Job - Can you rewrite the entries that run from the line containing "The width and height of the screenshot is (1016, 761)." through the line containing "will [140, 26].", both included, as a Markdown table with the columns Row and Line? Number each row and skip blank lines.

━━━ Data

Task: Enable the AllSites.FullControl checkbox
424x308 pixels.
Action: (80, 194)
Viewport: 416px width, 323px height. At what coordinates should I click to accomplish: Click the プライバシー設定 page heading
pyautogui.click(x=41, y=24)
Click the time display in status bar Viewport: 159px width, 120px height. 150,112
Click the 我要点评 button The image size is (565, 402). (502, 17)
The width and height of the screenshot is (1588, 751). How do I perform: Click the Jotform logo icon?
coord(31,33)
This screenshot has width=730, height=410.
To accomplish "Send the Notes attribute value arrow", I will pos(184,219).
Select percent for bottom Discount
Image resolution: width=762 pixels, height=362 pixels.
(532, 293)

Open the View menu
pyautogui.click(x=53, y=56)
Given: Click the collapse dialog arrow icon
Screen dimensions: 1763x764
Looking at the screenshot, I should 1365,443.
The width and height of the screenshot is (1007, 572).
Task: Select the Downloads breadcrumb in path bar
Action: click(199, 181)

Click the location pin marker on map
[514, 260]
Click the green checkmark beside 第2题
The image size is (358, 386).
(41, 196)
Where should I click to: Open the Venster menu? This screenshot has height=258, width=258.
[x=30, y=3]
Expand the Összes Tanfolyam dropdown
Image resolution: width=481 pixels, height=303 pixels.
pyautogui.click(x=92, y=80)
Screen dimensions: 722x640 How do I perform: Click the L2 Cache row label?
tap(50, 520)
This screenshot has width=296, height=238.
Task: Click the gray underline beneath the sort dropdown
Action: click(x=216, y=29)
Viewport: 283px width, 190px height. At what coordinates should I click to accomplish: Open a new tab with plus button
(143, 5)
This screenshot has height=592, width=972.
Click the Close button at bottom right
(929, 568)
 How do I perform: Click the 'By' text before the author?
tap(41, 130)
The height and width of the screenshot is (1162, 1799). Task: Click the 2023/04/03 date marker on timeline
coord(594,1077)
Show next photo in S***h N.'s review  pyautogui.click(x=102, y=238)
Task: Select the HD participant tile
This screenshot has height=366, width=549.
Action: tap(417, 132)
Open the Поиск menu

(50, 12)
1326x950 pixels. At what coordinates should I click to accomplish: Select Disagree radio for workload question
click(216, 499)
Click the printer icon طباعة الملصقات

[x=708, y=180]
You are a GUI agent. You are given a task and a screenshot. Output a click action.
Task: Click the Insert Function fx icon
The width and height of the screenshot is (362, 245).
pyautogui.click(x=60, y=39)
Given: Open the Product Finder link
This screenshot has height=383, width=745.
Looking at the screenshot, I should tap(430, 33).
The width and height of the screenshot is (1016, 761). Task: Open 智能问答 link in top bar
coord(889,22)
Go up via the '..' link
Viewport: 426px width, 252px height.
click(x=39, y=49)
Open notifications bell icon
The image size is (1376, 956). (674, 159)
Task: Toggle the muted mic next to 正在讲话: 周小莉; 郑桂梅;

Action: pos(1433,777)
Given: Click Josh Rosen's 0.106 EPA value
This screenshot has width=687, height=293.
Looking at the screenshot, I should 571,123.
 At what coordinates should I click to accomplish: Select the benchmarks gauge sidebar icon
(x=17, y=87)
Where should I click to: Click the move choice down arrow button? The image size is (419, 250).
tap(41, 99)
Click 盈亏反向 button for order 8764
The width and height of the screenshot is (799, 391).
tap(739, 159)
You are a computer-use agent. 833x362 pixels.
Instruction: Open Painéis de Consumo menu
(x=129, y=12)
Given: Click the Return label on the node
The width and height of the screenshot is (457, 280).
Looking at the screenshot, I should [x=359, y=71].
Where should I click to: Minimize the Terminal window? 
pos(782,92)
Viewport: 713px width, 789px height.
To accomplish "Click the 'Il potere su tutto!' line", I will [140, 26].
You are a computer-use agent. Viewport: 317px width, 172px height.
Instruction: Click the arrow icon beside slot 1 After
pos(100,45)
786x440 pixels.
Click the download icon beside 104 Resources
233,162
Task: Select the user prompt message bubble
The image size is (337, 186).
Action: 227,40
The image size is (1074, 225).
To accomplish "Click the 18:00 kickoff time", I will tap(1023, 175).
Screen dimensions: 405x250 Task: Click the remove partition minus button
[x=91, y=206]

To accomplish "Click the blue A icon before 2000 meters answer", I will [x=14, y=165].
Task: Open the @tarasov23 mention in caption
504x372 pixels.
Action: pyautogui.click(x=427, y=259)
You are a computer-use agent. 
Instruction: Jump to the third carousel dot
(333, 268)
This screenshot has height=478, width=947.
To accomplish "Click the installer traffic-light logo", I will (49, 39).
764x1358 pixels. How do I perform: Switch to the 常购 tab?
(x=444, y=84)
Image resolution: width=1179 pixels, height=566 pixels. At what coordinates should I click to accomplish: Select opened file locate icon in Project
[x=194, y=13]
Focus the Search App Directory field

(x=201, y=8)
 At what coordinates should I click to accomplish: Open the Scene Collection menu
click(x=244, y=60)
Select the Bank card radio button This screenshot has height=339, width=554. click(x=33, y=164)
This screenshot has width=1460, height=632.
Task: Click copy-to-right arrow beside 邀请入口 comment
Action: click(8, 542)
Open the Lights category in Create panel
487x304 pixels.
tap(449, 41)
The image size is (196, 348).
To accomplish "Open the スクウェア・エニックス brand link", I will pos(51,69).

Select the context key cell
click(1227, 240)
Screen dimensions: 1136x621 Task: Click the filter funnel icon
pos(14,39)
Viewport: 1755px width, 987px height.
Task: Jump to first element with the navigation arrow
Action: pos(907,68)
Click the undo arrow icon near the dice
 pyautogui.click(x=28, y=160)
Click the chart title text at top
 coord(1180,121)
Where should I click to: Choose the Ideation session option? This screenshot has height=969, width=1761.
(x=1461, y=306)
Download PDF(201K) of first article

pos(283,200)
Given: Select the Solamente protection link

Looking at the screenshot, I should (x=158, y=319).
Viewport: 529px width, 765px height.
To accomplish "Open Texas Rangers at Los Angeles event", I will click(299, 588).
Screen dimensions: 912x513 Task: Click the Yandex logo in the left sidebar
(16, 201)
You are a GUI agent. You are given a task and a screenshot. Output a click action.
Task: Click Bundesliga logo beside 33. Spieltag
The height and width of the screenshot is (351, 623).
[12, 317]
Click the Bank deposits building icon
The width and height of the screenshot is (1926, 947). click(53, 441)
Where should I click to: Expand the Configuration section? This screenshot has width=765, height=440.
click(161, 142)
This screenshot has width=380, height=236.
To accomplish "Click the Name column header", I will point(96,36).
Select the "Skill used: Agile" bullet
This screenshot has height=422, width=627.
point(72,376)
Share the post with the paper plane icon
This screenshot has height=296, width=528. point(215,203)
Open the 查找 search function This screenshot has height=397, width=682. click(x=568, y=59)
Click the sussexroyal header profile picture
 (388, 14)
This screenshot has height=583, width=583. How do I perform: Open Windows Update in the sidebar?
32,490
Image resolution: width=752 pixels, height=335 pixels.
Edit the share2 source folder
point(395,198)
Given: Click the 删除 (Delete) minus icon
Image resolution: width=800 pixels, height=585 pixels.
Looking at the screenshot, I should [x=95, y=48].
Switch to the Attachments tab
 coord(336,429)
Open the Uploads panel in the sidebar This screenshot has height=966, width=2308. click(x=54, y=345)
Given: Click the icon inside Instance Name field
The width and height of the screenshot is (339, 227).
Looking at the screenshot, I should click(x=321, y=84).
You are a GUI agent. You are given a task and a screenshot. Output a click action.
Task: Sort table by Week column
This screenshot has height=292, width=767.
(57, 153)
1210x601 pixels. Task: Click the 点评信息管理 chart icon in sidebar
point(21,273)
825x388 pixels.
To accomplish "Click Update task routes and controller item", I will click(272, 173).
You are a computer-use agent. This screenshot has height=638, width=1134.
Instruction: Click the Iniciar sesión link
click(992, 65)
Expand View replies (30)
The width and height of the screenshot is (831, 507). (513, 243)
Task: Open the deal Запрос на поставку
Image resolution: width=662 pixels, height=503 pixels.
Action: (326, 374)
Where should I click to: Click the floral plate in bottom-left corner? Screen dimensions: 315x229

━━━━━━

Solution for this task -
| Row | Line |
|---|---|
| 1 | The width and height of the screenshot is (1016, 761). Task: Open 智能问答 link in top bar |
| 2 | coord(889,22) |
| 3 | Go up via the '..' link |
| 4 | Viewport: 426px width, 252px height. |
| 5 | click(x=39, y=49) |
| 6 | Open notifications bell icon |
| 7 | The image size is (1376, 956). (674, 159) |
| 8 | Task: Toggle the muted mic next to 正在讲话: 周小莉; 郑桂梅; |
| 9 | Action: pos(1433,777) |
| 10 | Given: Click Josh Rosen's 0.106 EPA value |
| 11 | This screenshot has width=687, height=293. |
| 12 | Looking at the screenshot, I should 571,123. |
| 13 |  At what coordinates should I click to accomplish: Select the benchmarks gauge sidebar icon |
| 14 | (x=17, y=87) |
| 15 | Where should I click to: Click the move choice down arrow button? The image size is (419, 250). |
| 16 | tap(41, 99) |
| 17 | Click 盈亏反向 button for order 8764 |
| 18 | The width and height of the screenshot is (799, 391). |
| 19 | tap(739, 159) |
| 20 | You are a computer-use agent. 833x362 pixels. |
| 21 | Instruction: Open Painéis de Consumo menu |
| 22 | (x=129, y=12) |
| 23 | Given: Click the Return label on the node |
| 24 | The width and height of the screenshot is (457, 280). |
| 25 | Looking at the screenshot, I should [x=359, y=71]. |
| 26 | Where should I click to: Minimize the Terminal window?  |
| 27 | pos(782,92) |
| 28 | Viewport: 713px width, 789px height. |
| 29 | To accomplish "Click the 'Il potere su tutto!' line", I will [140, 26]. |